«J’ai connu une trésorerie tendue fin 2004. J’ai dû négocier avec ma banque une autorisation de découvert. Cela va mieux aujourd’hui, se réconforte Didier Hingant, gérant de C2B, PME de charpente menuiserie métallique. Les fournisseurs mettent de plus en plus la pression pour être payés à 30 jours ; dans le même temps l’Etat ou les collectivités locales payent souvent à 90 jours. » Didier Hingant, dont le carnet de commandes est plein jusqu’à fin 2005, n’est évidemment pas le seul patron dans ce cas. Le paradoxe est bien connu du BTP. Plus l’activité est bonne, plus l’entreprise doit consentir des avances de fonds pour fonctionner : versement des salaires, charges sociales, taxes, paiement des fournisseurs, achat de matières premières… « Pour faire face aux retards de paiement, nous nous sommes dotés d’un fonds de roulement (équivalent environ à 10 % de notre chiffre d’affaires), explique Philippe Dhervilly, directeur d’ARD, entreprise spécialisée dans la fabrication de liants pour les sols. Cela nous permet d’étaler les paiements pour ne pas être trop dépendants des banques ; ne pas être aux abois quand un client nous paye avec retard, sachant que l’Etat paye à 45 jours sur le papier, mais dans les faits à 90 jours. » SMC2 a choisi, elle, de nouer un partenariat avec la BDPME, qui lui finance immédiatement ses créances publiques. Une façon habile de ne pas souffrir des délais de paiement dans les marchés publics.

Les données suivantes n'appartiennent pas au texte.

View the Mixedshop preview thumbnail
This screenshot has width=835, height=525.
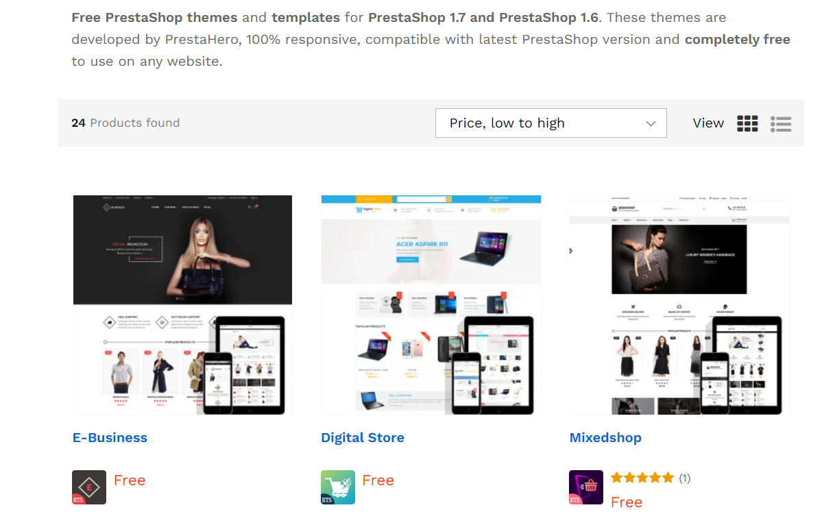click(679, 305)
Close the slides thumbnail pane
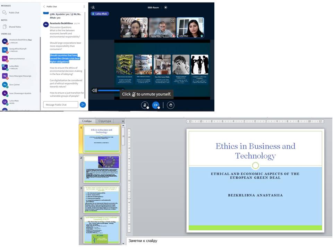Image resolution: width=333 pixels, height=250 pixels. 123,121
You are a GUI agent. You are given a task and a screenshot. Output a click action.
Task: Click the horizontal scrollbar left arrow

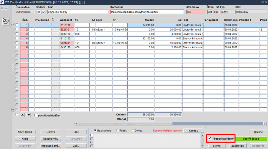(76, 123)
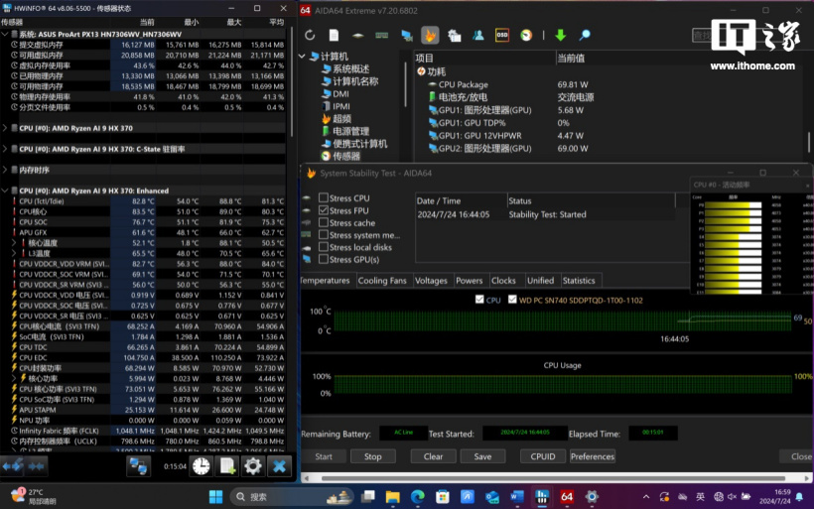814x509 pixels.
Task: Click the magnifier search icon in AIDA64 toolbar
Action: pyautogui.click(x=585, y=36)
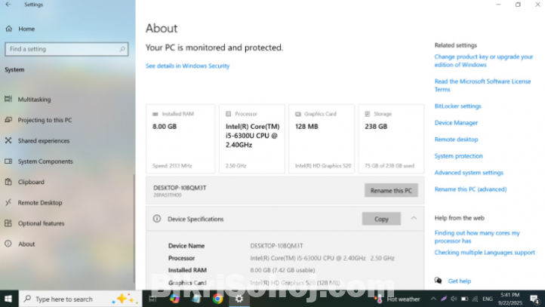Click Get help link

point(459,281)
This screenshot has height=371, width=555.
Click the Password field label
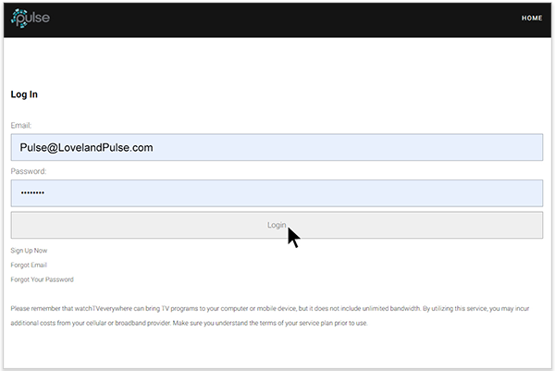pos(29,171)
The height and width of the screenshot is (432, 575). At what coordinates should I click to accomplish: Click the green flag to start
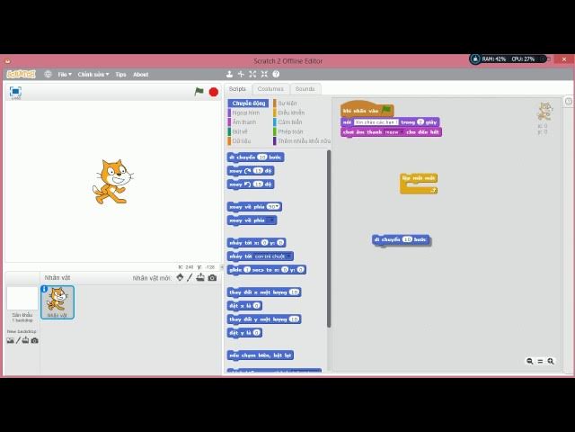pyautogui.click(x=199, y=92)
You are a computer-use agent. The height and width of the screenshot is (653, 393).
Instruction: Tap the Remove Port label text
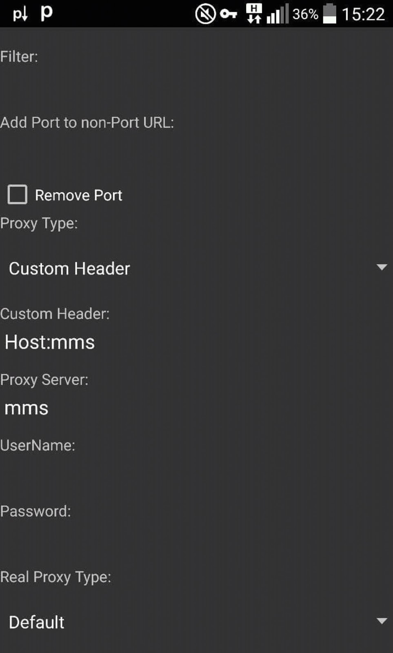pos(78,195)
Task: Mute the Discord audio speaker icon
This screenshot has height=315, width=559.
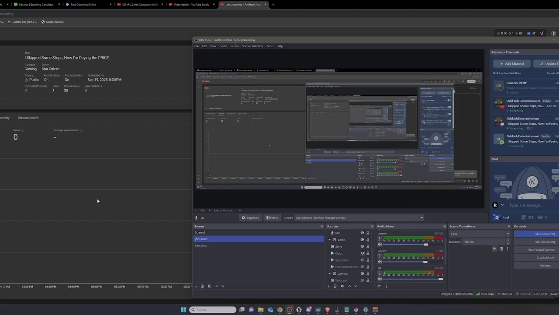Action: pyautogui.click(x=380, y=262)
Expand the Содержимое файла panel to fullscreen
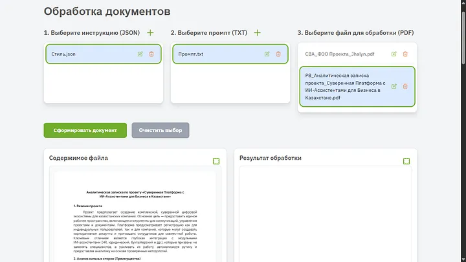Viewport: 466px width, 262px height. point(216,161)
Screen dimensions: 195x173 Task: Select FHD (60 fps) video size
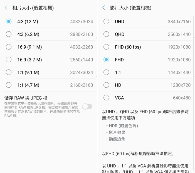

Nouer de bonnes relations avec sa banque. Pour la plupart, le banquier demeure l’interlocuteur incontournable. Et le BTP n’a pas bonne presse auprès des banques. « Le secteur fait peur : trop de faillites et des délais de paiement longs », tranche Stéphane Couret, le gérant d’Aquaterra. Toutefois, avec la bonne conjoncture que connaît le secteur, les relations s’apaisent ; les banques sont davantage disposées à les aider. « Les craintes du passé se sont effacées face à la bonne santé actuelle du BTP. Je bénéficie d’une large autorisation de découvert, même si j’ai dû me porter caution personnelle », indique Jean-Marc Spatz, gérant de CBA.
Reste que beaucoup de dirigeants leur reprochent toujours d’être trop frileuses. Bon nombre s’en détournent pour s’adresser à d’autres partenaires financiers. « Depuis le départ, je n’ai rien demandé aux banques », indique David Dray, dirigeant de Casanova, un concepteur/fabricant de solutions de câblage VDI pour le résidentiel. Cette société innovante, qui a vu son chiffre d’affaires plus que doubler entre 2003 et 2004, se développe par le biais d’augmentations de capital réalisées par la société d’investissement de Schneider Electric. La stratégie suivie par Didier Pancher, P-DG de 340 Technologies, est la même. « La Sadepare, une société de capital investissement régional, a mis 50 000 euros au départ et ils vont bientôt participer à une prochaine augmentation de capital. L’autre avantage de travailler avec ce type de financiers, c’est qu’ils vous donnent contacts et idées et vous obligent à une gestion rigoureuse. »
MG Design a elle aussi procédé à une augmentation de capital pour augmenter ses fonds propres, comme l’explique Vincent Guérin, son co-fondateur et responsable commercial. « Nous avons eu un bilan positif. Plutôt que de distribuer nos résultats, nous les avons réinvestis dans l’entreprise. Nous avons presque un an de fonds propres devant nous. Nous sommes sereins. Avec un capital de 40 000 euros (9 300 euros auparavant), nous pouvons surtout prétendre accéder à des marchés plus importants. Souvent, nous soumissionnions sur des opérations de 15 000 euros, alors que nous avions un capital inférieur. C’était risqué. »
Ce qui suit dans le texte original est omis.